FIGURE 1. Shown at left is the fiber cross-section (top) and refractive index profile (bottom) for a feeding fiber with three guiding regions. Simulations (right) show the beam profile coupled into the guiding regions for different perturbation conditions. The beam homogenizes azimuthally as it propagates in the fiber.
FIGURE 1. Shown at left is the fiber cross-section (top) and refractive index profile (bottom) for a feeding fiber with three guiding regions. Simulations (right) show the beam profile coupled into the guiding regions for different perturbation conditions. The beam homogenizes azimuthally as it propagates in the fiber.

Lasers have become indispensable tools for materials processing, manufacturing, sensing, defense, and scientific applications. This success has been driven by laser performance improvements in several areas, including average and peak powers, wavelength coverage, temporal versatility (pulse duration and frequency, sophisticated waveforms), efficiency, power stability, long-term reliability, maintenance requirements, and operating costs.

Fiber lasers have been particularly important in enabling several of these advances and now dominate many of the highest-volume industrial and microfabrication applications. In addition to their inherent efficiency and reliability, fiber lasers naturally enable fiber delivery to the process head, minimizing the burden of free-space optics in the laser and the machine tool.

In contrast to the above laser properties, the beam spatial characteristics of conventional lasers remain relatively unoptimized and inflexible. Some applications require diffraction-limited beam quality (a near-Gaussian spatial profile with M2 ≈ 1), whereas others require lower beam quality and different beam shapes (near-field spatial profiles), divergence profiles, and propagation characteristics.

Why tunable beam quality is needed

For example, in metal cutting (the largest industrial application), a small beam with relatively high beam quality provides the highest speed for thin material, but the maximum thickness is limited by the resultant small kerf, which impedes ejection of the melt. A larger and more divergent beam (lower beam quality) allows cutting of thicker plate, with a corresponding speed penalty for thin sheet. In welding, high beam quality generates deep-penetration “keyhole” welds for the highest productivity on thick joints, whereas larger, lower-beam-quality spots generate shallow conduction welds for smooth esthetic welds on thin parts. Furthermore, the specific beam shape influences heat deposition and temperature gradients in the workpiece. Unlike a Gaussian beam, a flat-top beam can prevent over- or under-processing by delivering uniform irradiance, and annular or donut-shaped beams are known to improve the processing quality in some applications.

Most lasers provide fixed beam characteristics.

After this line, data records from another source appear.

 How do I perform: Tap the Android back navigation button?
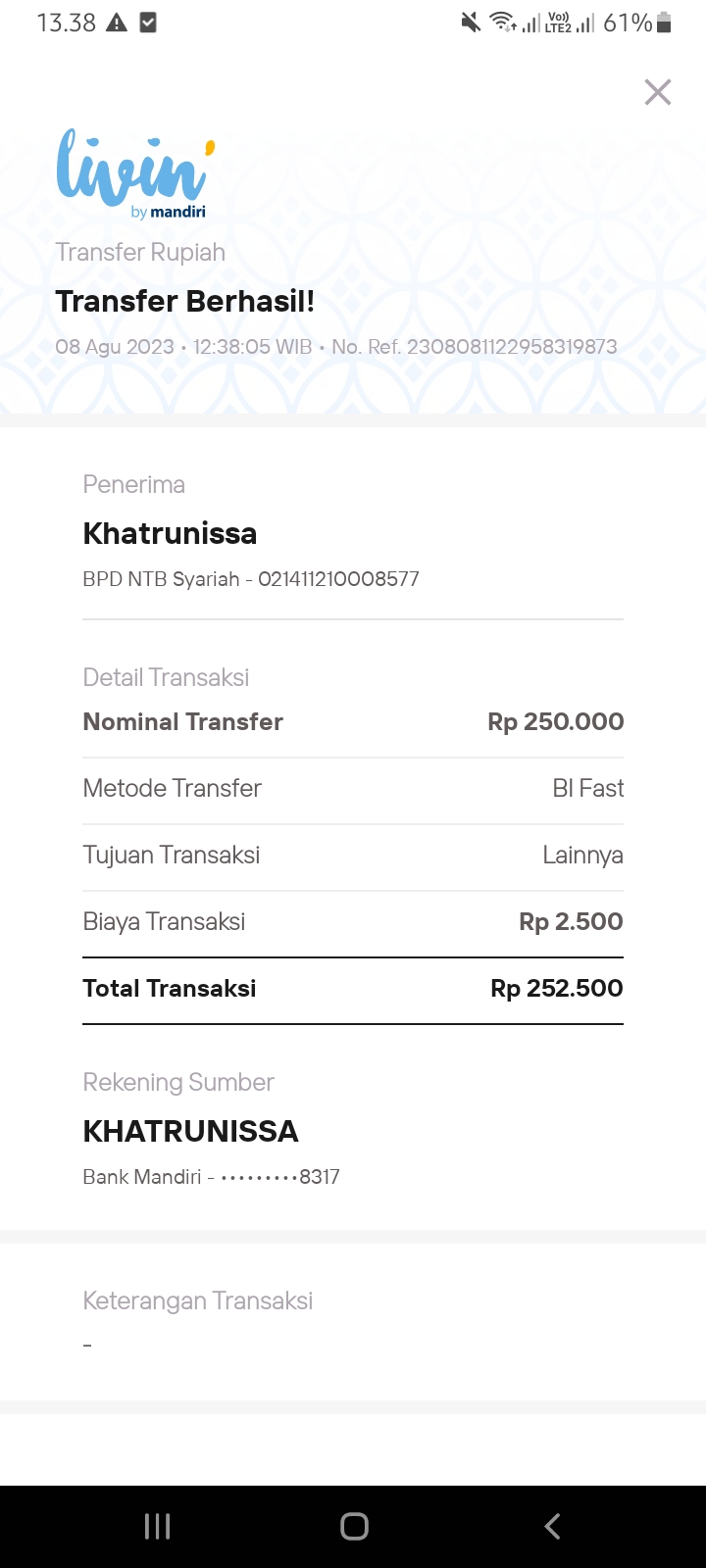552,1526
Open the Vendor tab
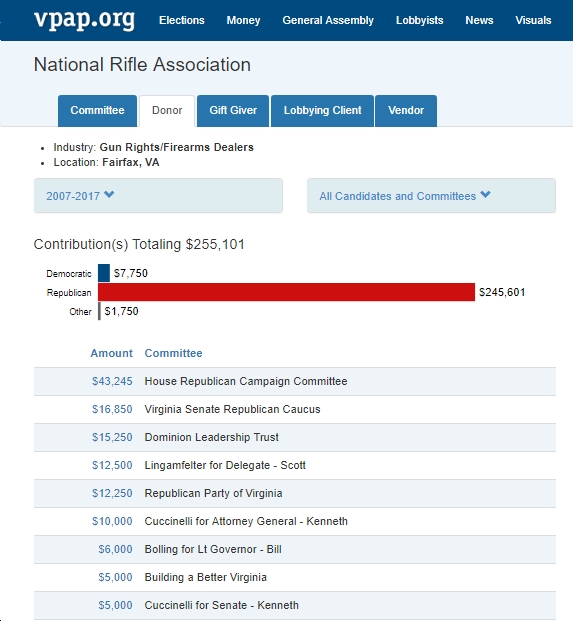The width and height of the screenshot is (573, 621). point(406,110)
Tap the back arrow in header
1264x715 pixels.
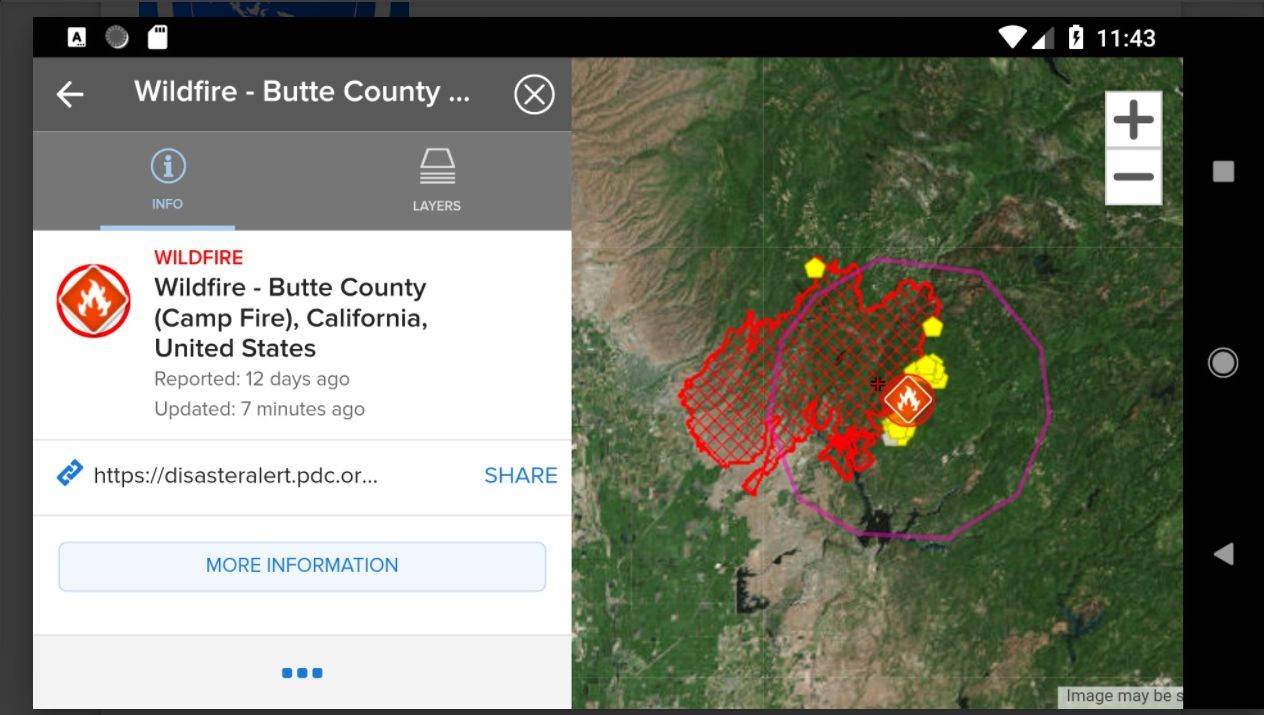click(x=70, y=94)
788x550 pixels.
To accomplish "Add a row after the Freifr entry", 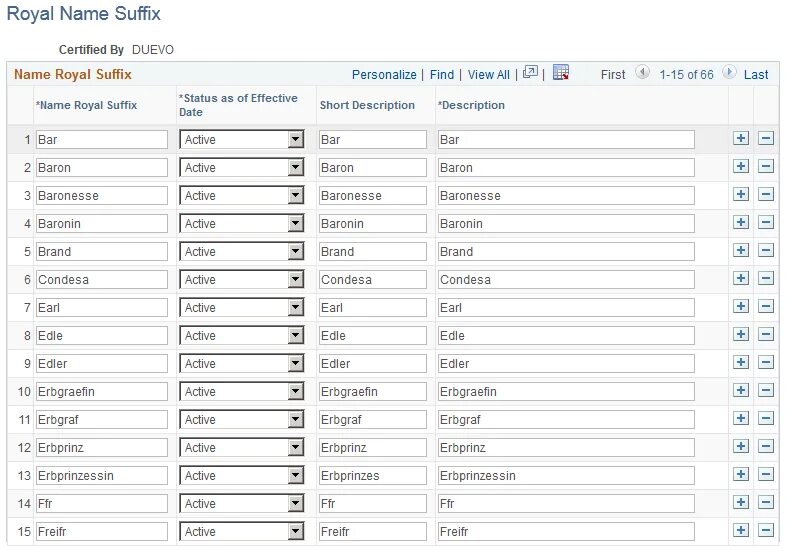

The beam can be transformed to a different format by refractive, reflective, or diffractive optical systems. Laser-based tools with fixed-beam systems can address only a limited range of processes or materials and thus suffer from compromised performance or a restricted job mix. For example, a metal-cutting tool with a small beam will be unable to cut thick plate, whereas a tool with a large beam will not be economical for cutting thin sheet.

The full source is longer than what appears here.